How Staging Differs for Children

The WHO maintains a parallel staging system for children because HIV progresses differently in young immune systems. The four stages follow the same general pattern, but the specific conditions differ. Children are more likely to present with recurring ear infections, chronic lung disease, growth faltering, and developmental delays rather than the adult pattern of weight loss and TB. Infants under five are classified as having advanced disease at the same CD4 threshold of 200 cells per cubic millimeter as adults.

In resource-limited settings, WHO recommends using clinical staging alongside whatever lab monitoring is available for children on treatment. More frequent CD4 checks are recommended when a child shows new symptoms, fails to grow, or falls behind developmentally. Importantly, the inability to perform lab monitoring should never prevent a child from starting antiretroviral treatment.

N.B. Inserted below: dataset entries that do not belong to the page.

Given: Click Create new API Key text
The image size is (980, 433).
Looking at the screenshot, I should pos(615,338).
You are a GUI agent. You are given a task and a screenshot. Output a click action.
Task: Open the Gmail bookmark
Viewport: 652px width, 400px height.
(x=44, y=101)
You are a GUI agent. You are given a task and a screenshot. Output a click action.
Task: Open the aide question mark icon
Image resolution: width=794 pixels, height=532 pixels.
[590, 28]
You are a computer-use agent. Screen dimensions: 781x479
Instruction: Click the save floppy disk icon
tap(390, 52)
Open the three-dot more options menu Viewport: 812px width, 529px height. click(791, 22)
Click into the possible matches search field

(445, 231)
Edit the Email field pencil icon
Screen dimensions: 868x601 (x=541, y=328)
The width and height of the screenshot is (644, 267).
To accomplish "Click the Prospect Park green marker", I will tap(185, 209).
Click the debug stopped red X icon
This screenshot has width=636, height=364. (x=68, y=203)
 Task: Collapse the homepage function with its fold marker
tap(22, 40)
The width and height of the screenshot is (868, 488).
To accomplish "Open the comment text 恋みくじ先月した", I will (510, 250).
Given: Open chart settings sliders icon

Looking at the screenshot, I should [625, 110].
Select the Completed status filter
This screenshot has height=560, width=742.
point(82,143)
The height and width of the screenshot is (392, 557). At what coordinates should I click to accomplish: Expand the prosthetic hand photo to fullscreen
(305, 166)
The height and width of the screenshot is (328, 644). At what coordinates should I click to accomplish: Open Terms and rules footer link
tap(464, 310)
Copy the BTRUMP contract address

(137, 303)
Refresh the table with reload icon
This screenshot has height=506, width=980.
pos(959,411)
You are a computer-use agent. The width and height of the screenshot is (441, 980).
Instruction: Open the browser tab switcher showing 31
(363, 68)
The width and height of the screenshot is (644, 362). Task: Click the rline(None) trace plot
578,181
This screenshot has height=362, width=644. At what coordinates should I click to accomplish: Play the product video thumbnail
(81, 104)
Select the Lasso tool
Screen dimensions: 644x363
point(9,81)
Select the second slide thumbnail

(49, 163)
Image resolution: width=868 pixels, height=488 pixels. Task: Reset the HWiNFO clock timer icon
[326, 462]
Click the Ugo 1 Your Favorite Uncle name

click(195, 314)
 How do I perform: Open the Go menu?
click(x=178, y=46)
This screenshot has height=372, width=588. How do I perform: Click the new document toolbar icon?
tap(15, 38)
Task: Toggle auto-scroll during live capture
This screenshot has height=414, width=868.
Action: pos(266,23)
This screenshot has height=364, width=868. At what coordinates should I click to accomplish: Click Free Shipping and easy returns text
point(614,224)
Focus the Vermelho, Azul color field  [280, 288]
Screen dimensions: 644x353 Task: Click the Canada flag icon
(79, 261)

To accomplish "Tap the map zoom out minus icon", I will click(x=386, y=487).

What Staging Means for Treatment Decisions

Current WHO guidelines recommend antiretroviral therapy for all people living with HIV regardless of stage. This “treat all” approach replaced earlier guidelines that used staging to determine eligibility. However, staging still matters because it tells clinicians how urgently to act and what complications to screen for. Someone diagnosed at Stage 4 needs immediate attention to both start antiretroviral treatment and manage whatever opportunistic infection brought them in.

Staging also helps predict outcomes. People who start treatment at Stage 1 or 2 have significantly better long-term survival than those who begin at Stage 3 or 4, largely because immune damage that occurs before treatment begins is only partially reversible. The practical takeaway is that earlier diagnosis translates directly into better health outcomes, regardless of where in the world someone lives.